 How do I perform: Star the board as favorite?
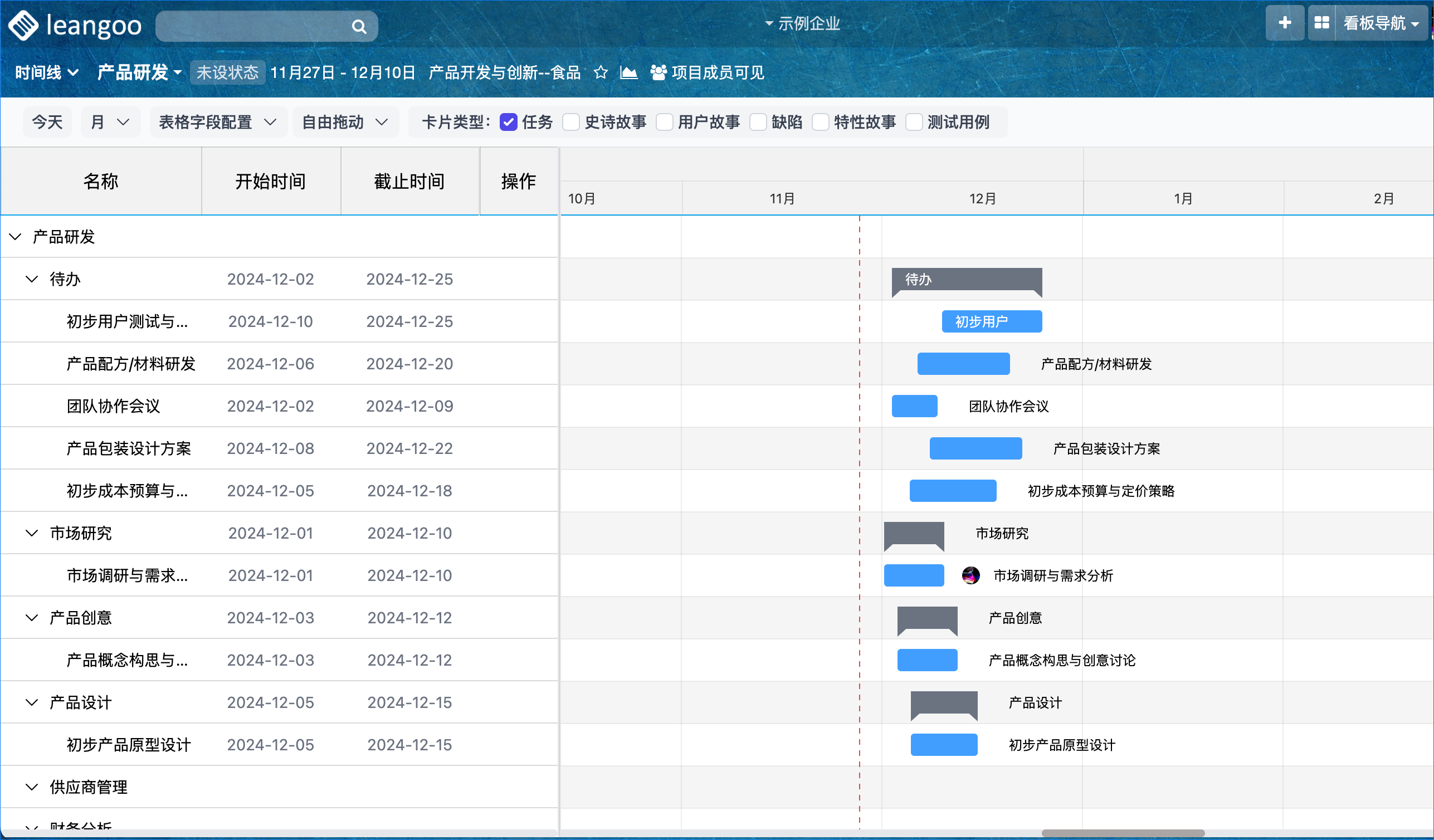tap(601, 72)
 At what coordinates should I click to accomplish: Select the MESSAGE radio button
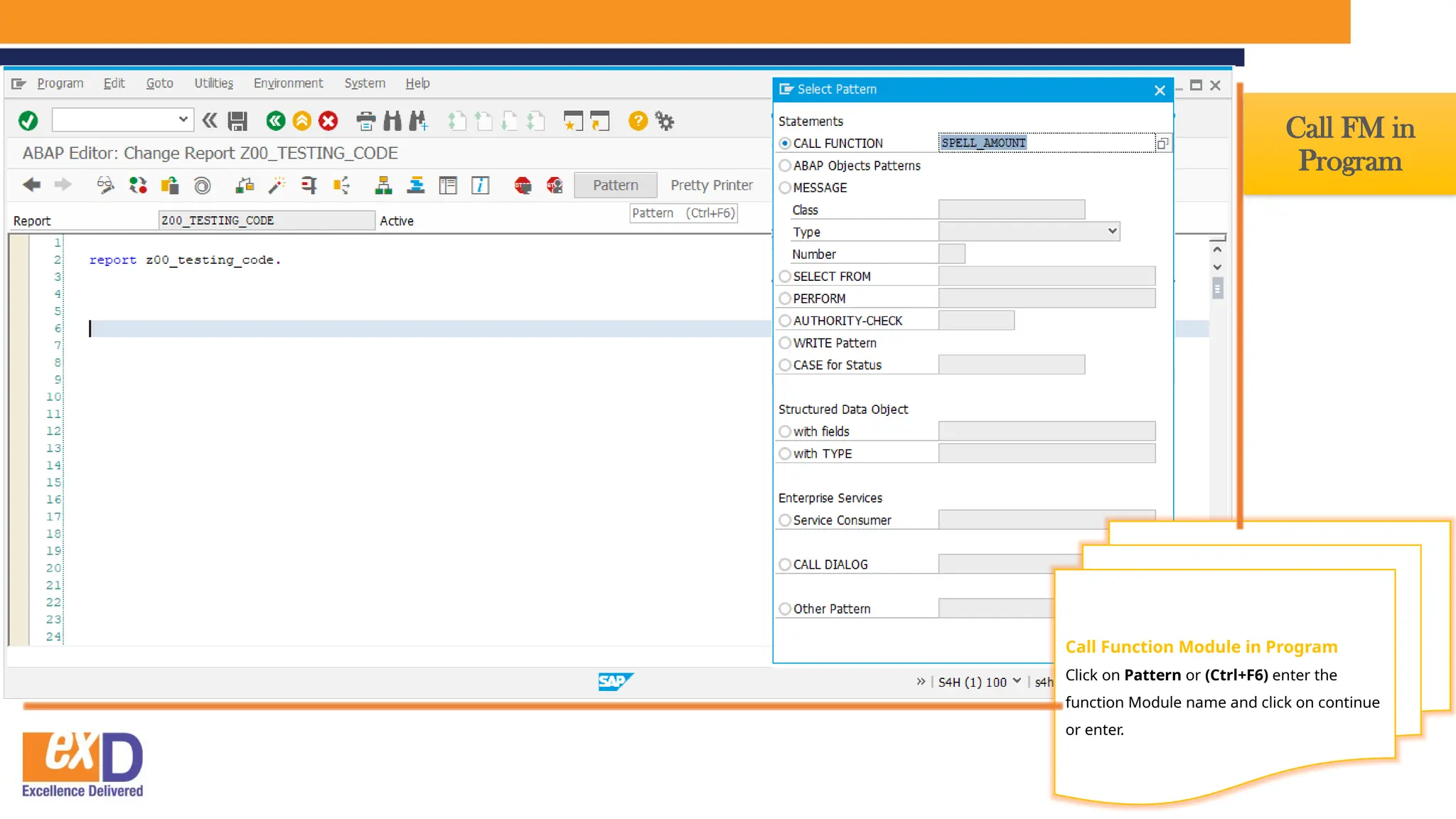pos(785,188)
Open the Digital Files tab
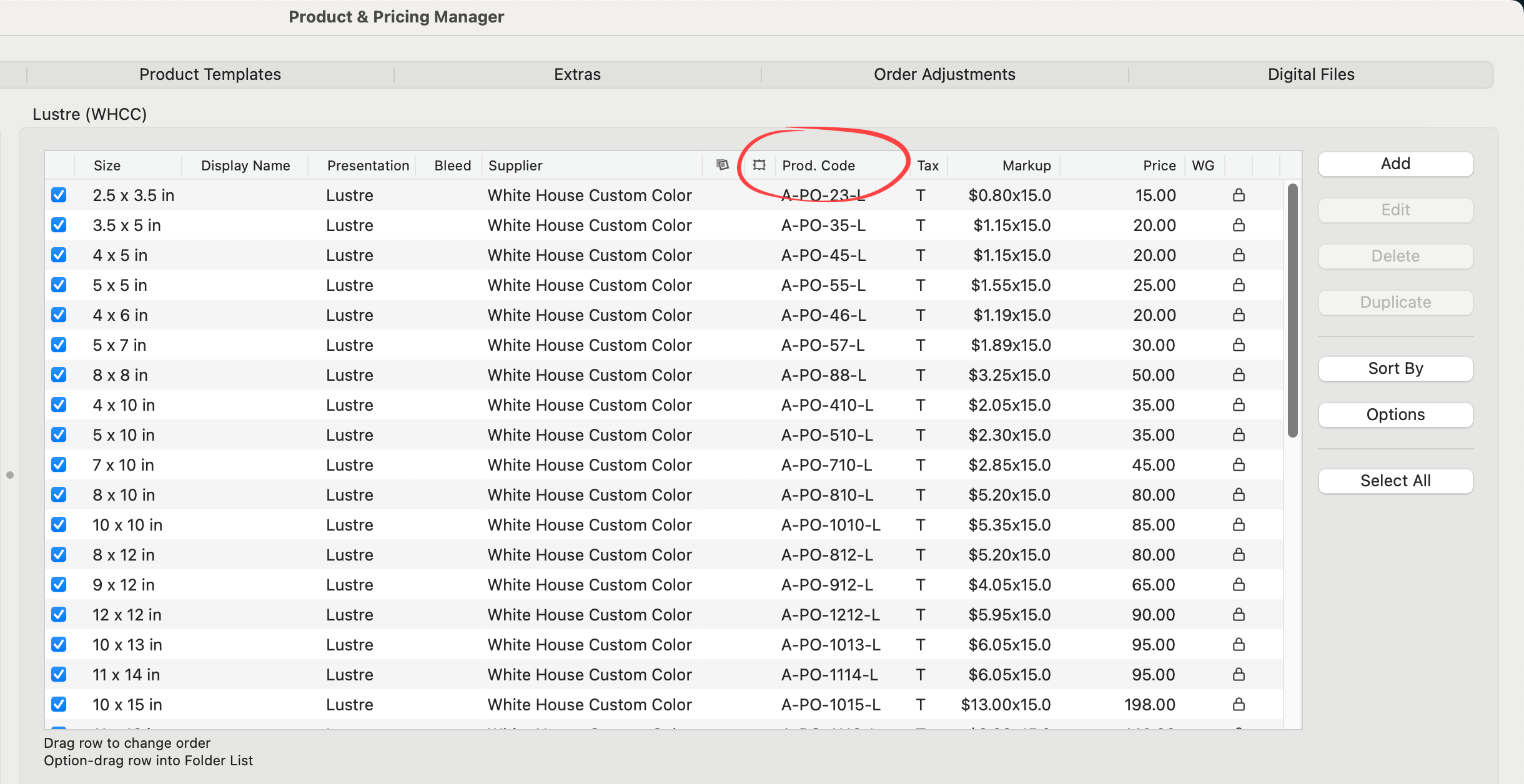Screen dimensions: 1524x784 [1310, 74]
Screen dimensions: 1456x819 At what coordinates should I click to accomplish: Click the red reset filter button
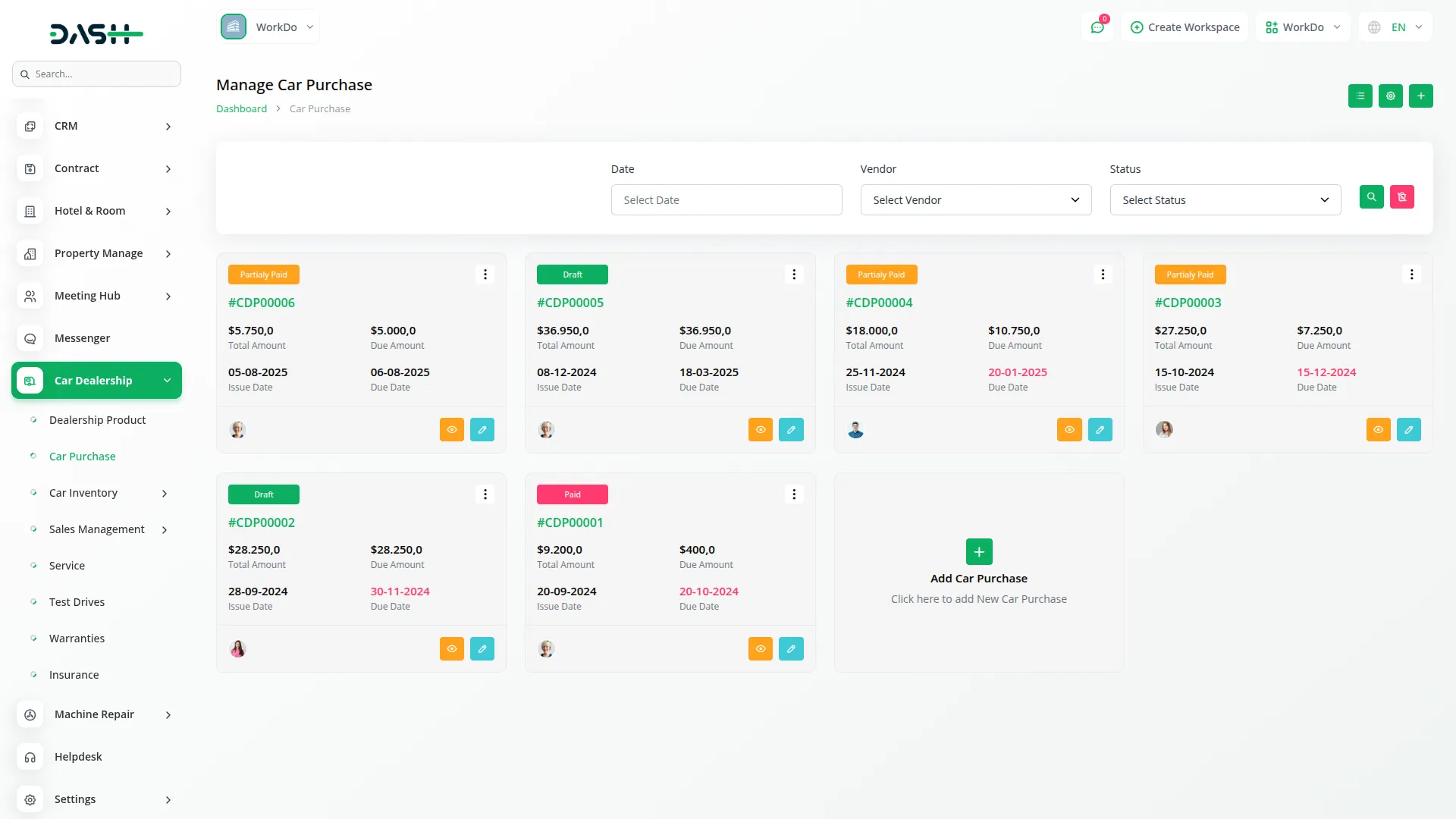1401,197
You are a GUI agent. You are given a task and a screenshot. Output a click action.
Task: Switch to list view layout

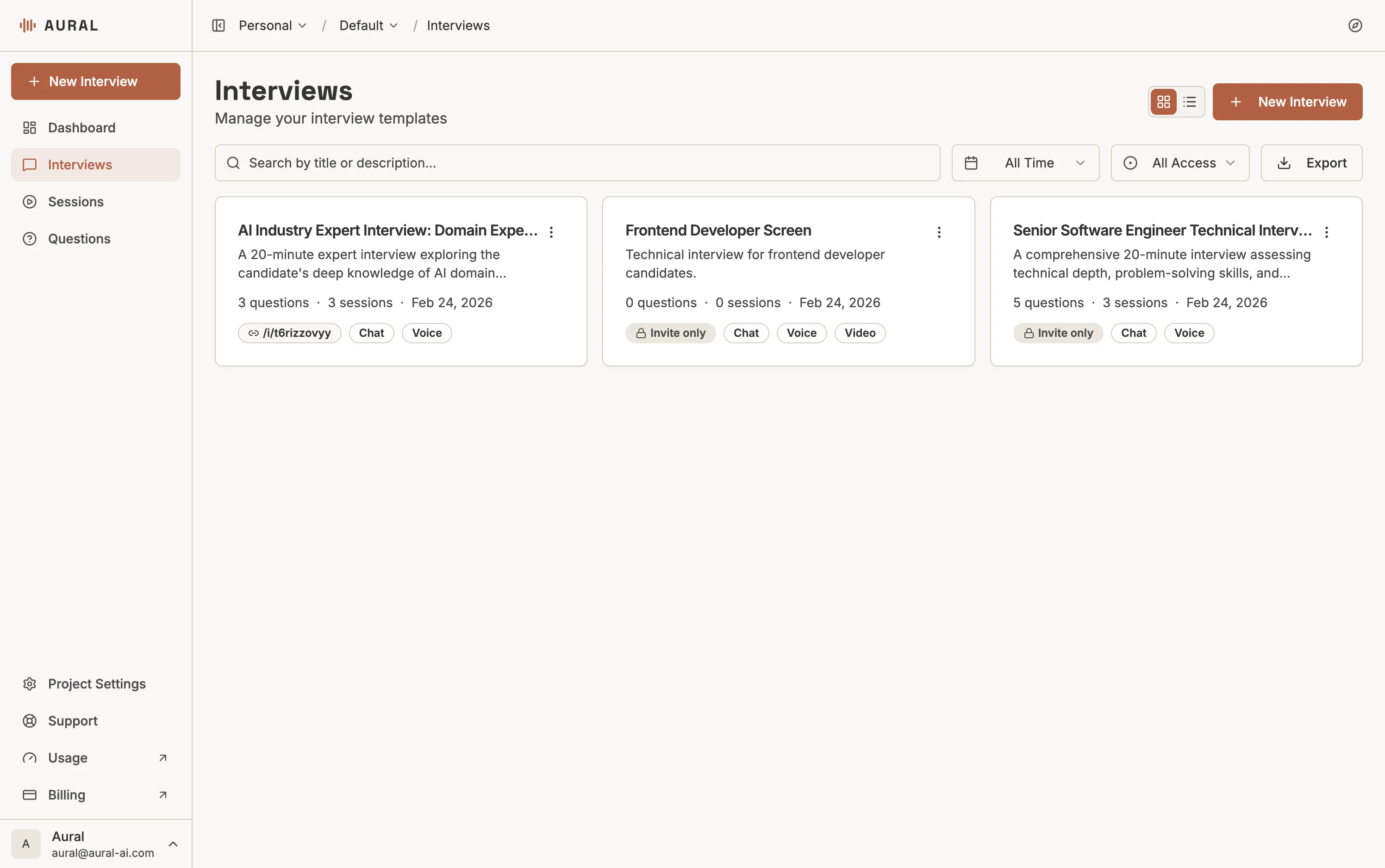coord(1190,102)
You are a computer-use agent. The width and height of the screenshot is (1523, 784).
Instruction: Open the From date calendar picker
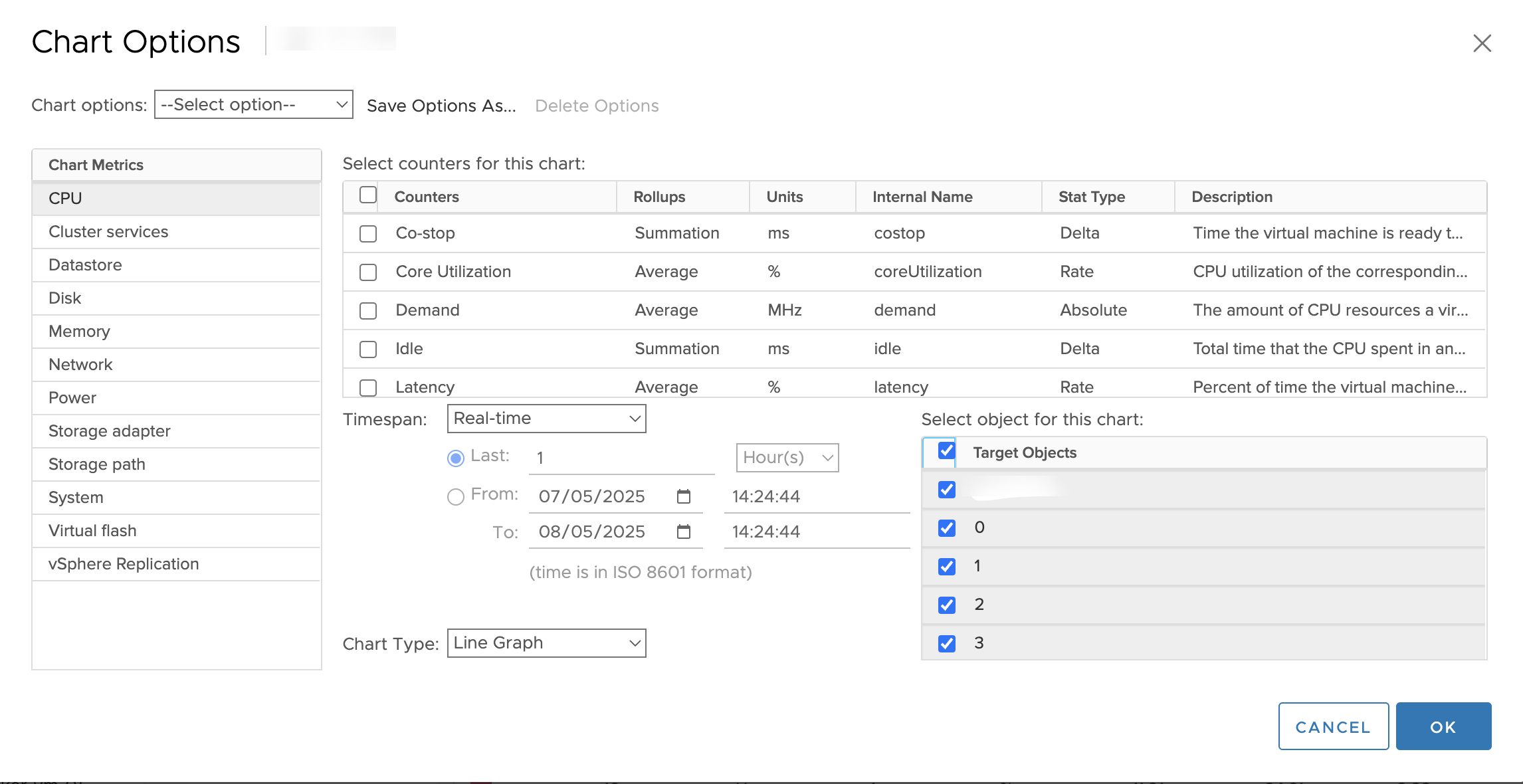684,496
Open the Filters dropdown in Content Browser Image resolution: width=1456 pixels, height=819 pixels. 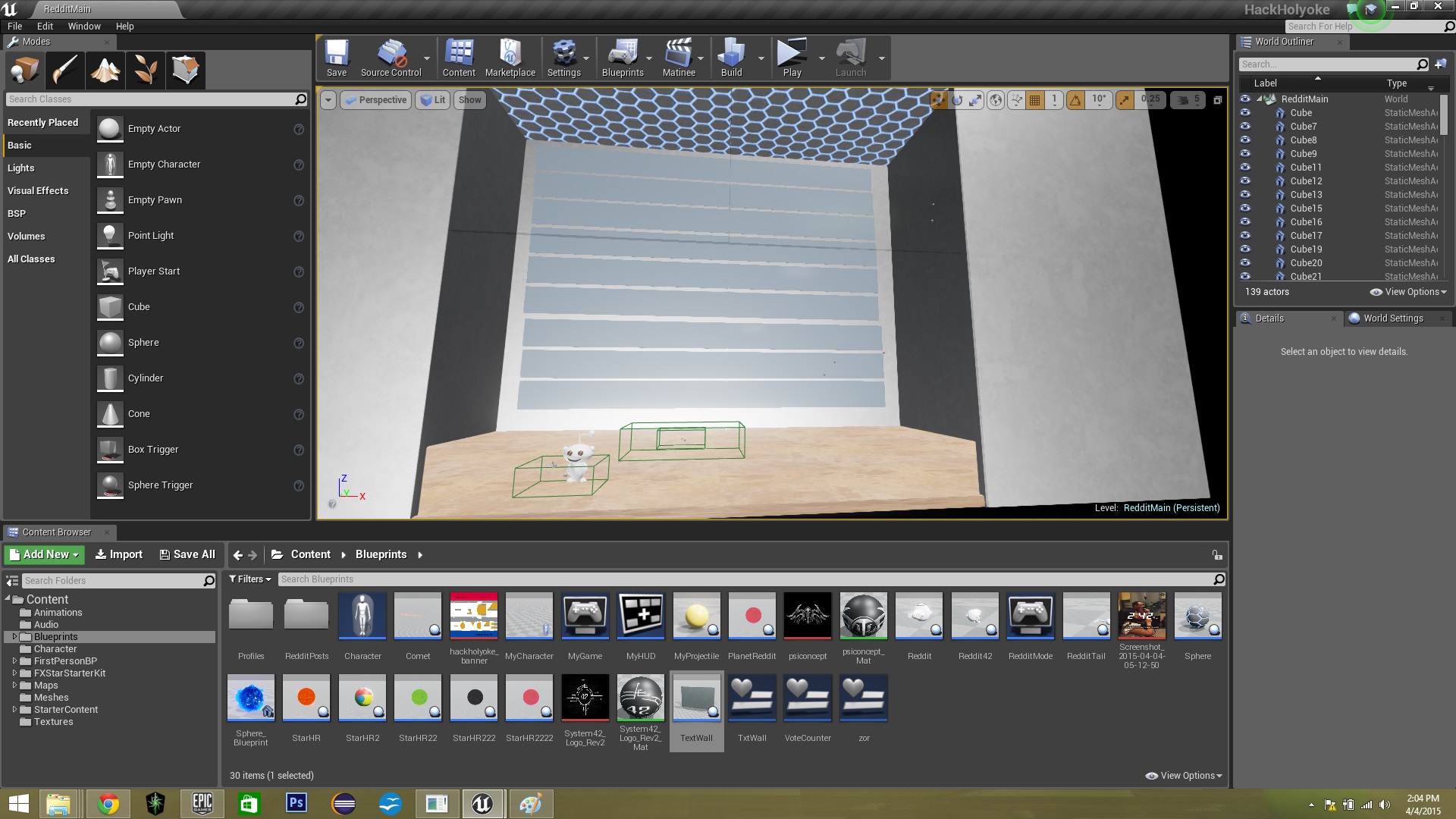tap(250, 579)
== == ==
- **TASK TO COMPLETE**: Every line holding the string "agent" should be copied here, so please find those lines in the data.

- **RESULT BELOW**:
You are a GUI agent. You are given a task and a screenshot. Output a click action.
You are a computer-use agent. The width and height of the screenshot is (1523, 784).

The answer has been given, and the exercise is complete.